• _TASKS AND EXERCISES_
a. According to the publishing passage, where and when was the picture of the newspaper stand taken?
b. From the publishing passage, quote the text between "- Widespread and" and "of precious content.", inclusive.
c. Extend the publishing passage, picking up right after its final sentence.

• _SOURCE PASSAGE_
____________________

Publishing and media businesses are going through transformation
I took this picture in June 2010 next to Union Square in San Francisco. I was smoking and wrestling my jetlag in front of Hilton. In the lobby inside the SemTech 2010 conference attendants were watching a game from the FIFA World Cup in South Africa. In the picture, the self-service newspaper stand is empty, except for one free paper. It was not long ago, in the year 2000, this stand was full. Back than the people in the Bay area were willing to pay for printed newspapers. But this is no longer true.
What’s driving this change in publishing and media?
- Widespread and instantaneous distribution of information over the Internet has turned news into somewhat of a “commodity” and few people are willing to pay for it
- The wealth of free content on YouTube and similar services spoiled the comfort of many mainstream broadcasters;
- Open access publishing has limited academic publishers to sell journals and books at prices that were considered fair ten years ago.
Alongside other changes in the industry, publishers figured out that it is critical to add value through better authoring, promotion, discoverability, delivery and presentation of precious content.

____________________

• _RAW DATA_
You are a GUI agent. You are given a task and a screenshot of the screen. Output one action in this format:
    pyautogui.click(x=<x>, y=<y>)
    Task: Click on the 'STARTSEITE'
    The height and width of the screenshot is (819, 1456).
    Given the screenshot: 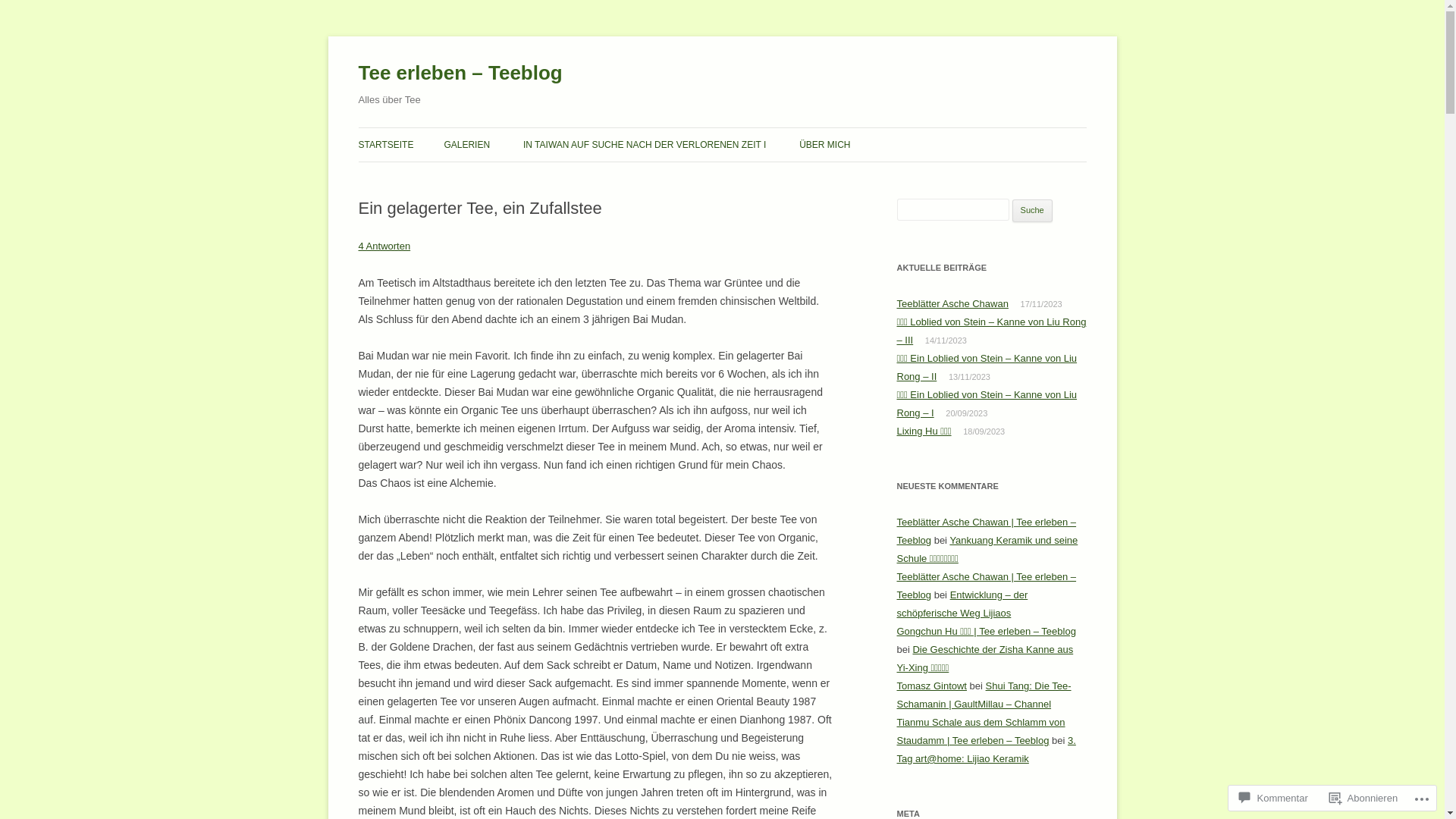 What is the action you would take?
    pyautogui.click(x=385, y=145)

____________________

• _RESPONSES TO THE TASKS_
a. In June 2010, next to Union Square in San Francisco.

b.
- Widespread and instantaneous distribution of information over the Internet has turned news into somewhat of a “commodity” and few people are willing to pay for it
- The wealth of free content on YouTube and similar services spoiled the comfort of many mainstream broadcasters;
- Open access publishing has limited academic publishers to sell journals and books at prices that were considered fair ten years ago.
Alongside other changes in the industry, publishers figured out that it is critical to add value through better authoring, promotion, discoverability, delivery and presentation of precious content.

c.
Imagine instant news in context, Imagine personal channels, Imagine … triplestores
While plain news can be created repeatedly, premium content and services are not as easy to create. Think of an article that not only tells the new facts, but refers back to previous events and is complemented by an info-box of relevant facts. It allows one to interpret and comprehend news more effectively. This is the well-known journalistic aim to put news in context. It is also well-known that producing such news in “near real time” is difficult and expensive using legacy processes and content management technology.
Another example would be a news feed that delivers good coverage of information relevant to a narrow subject – for example a company, a story line or a region. Judging by the demand for intelligent press clipping services like Factiva, such channels are in demand but are not straightforward to produce with today’s technology. Despite the common perception that automated recommendations for related content and personalized news are technology no-brainers, suggesting truly relevant content is far from trivial.
Finally, if we use an example in life sciences, the ability to quickly find scientific articles discussing asthma and x-rays, while searching for respiration disorders and radiation, requires a search service that is not easy to deliver.
Many publishers have been pressed to advance their business. This, in turn, had led to quest to innovate. And semantic technology can help publishers in two fundamental ways:
- Generation of rich and “meaningful” (trying not to use “semantic” :-) metadata descriptions;
- Dynamic retrieval of content, based on this rich metadata, enabling better delivery.
In this post I write about “semantic annotation” and how it enables application scenarios like BBC’s Dynamic Semantic Publishing (DSP). I will also present the business case behind DSP. The final part of the post is about triplestores – semantic graph database engines, used in DSP. To be more concrete I write about the Semantic Publishing Benchmark (SPB), which evaluates the performance of triplestores in DSP scenarios.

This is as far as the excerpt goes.